• **Task input**:
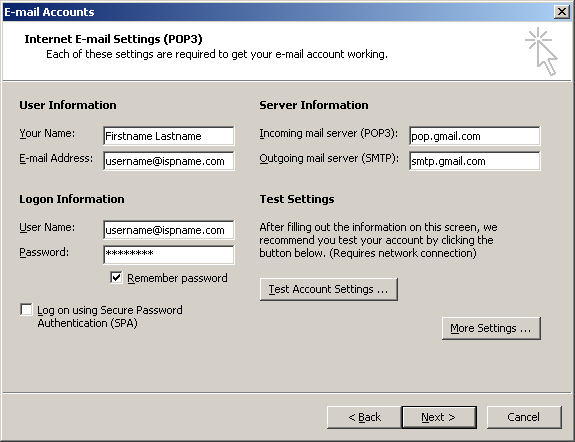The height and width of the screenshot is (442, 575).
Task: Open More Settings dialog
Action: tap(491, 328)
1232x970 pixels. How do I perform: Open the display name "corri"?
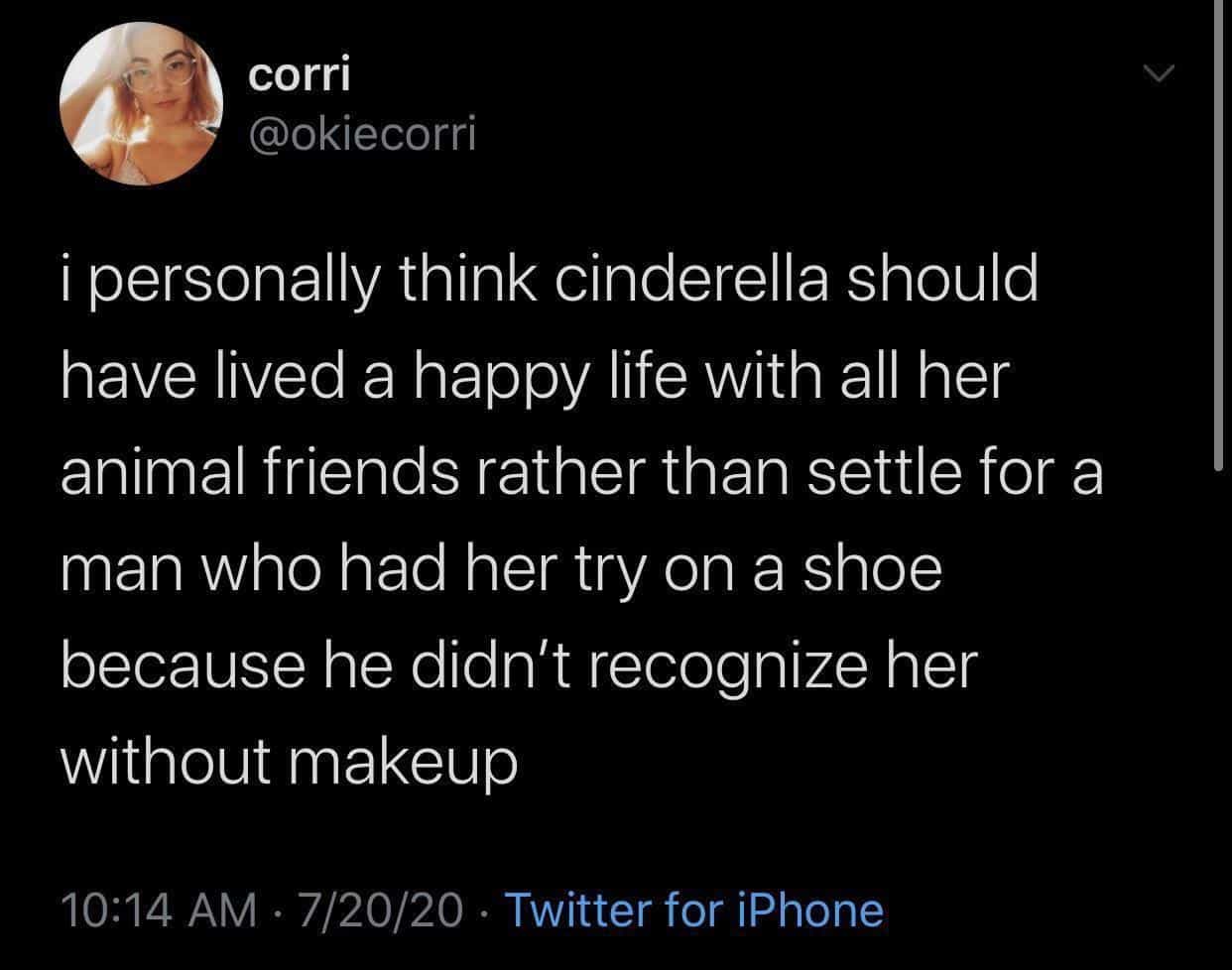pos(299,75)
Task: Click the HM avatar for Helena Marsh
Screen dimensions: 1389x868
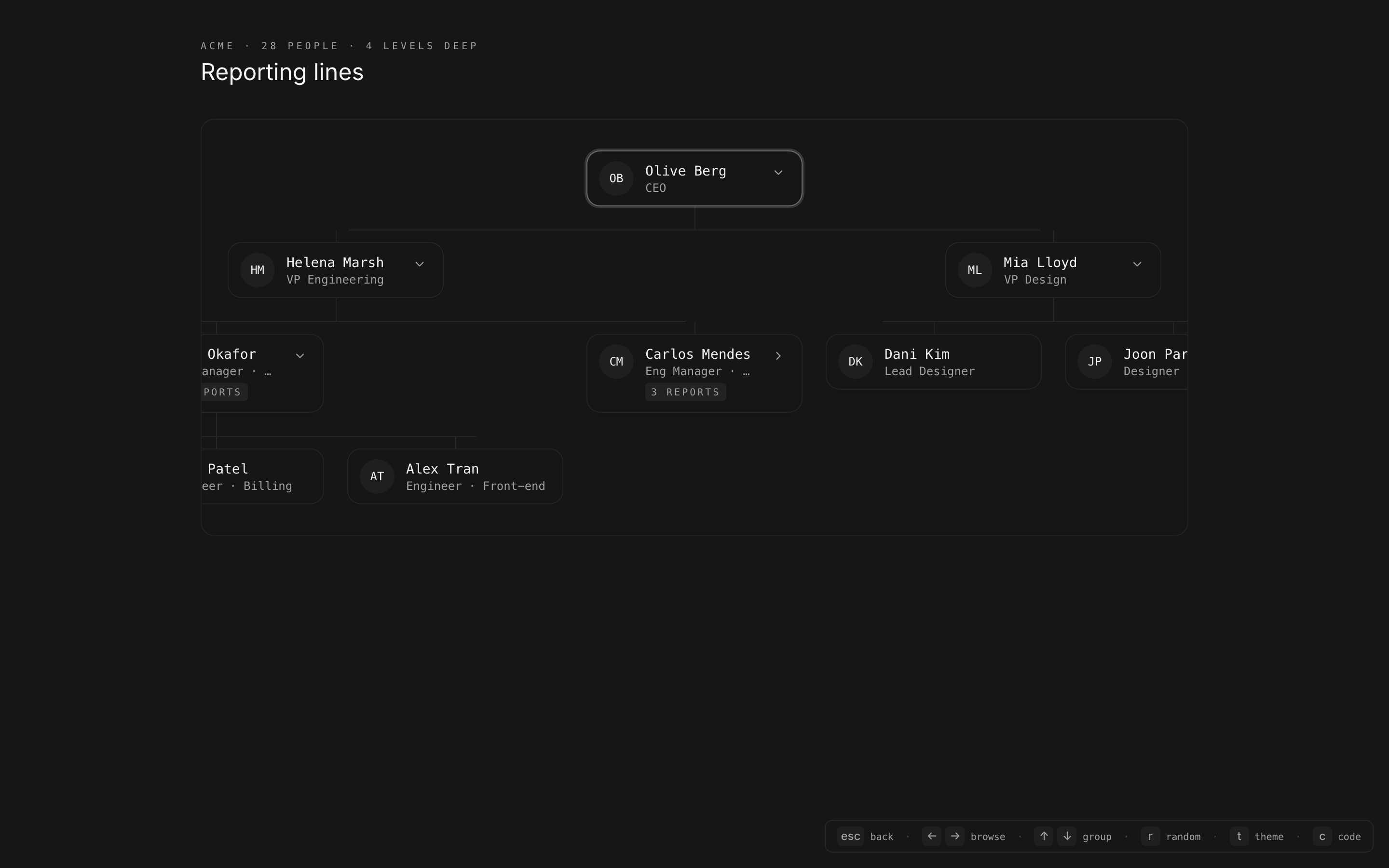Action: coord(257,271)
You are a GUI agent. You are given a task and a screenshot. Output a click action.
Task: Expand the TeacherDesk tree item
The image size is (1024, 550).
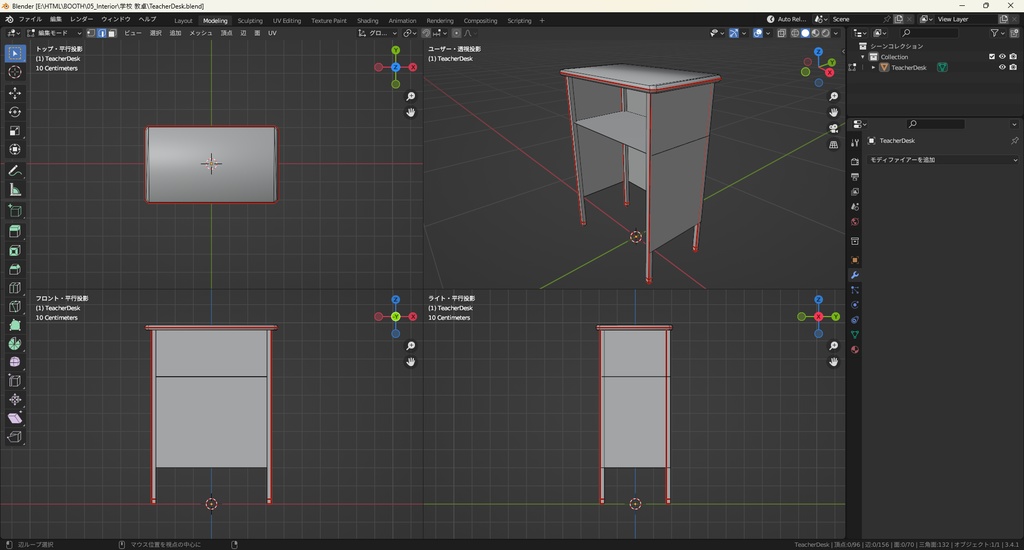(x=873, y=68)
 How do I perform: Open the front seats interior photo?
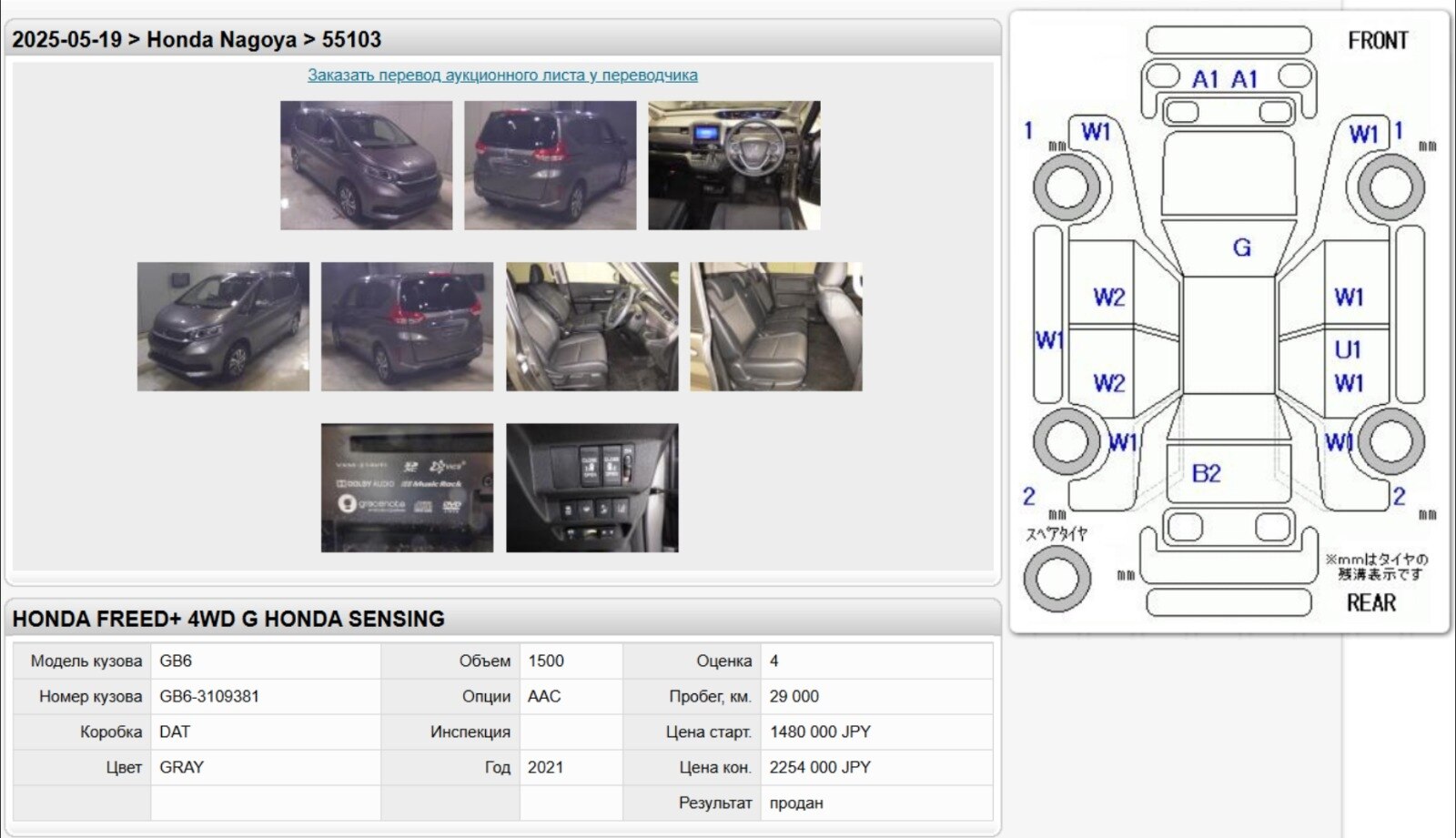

• **Aim of the exercise**:
Please transcribe, word for word, every line from the one containing "The image size is (1024, 550)." through the last line of the records, both included, and leave the pictures out.

• **Written answer**:
The image size is (1024, 550).
(x=873, y=68)
 How do I perform: Open the front seats interior photo?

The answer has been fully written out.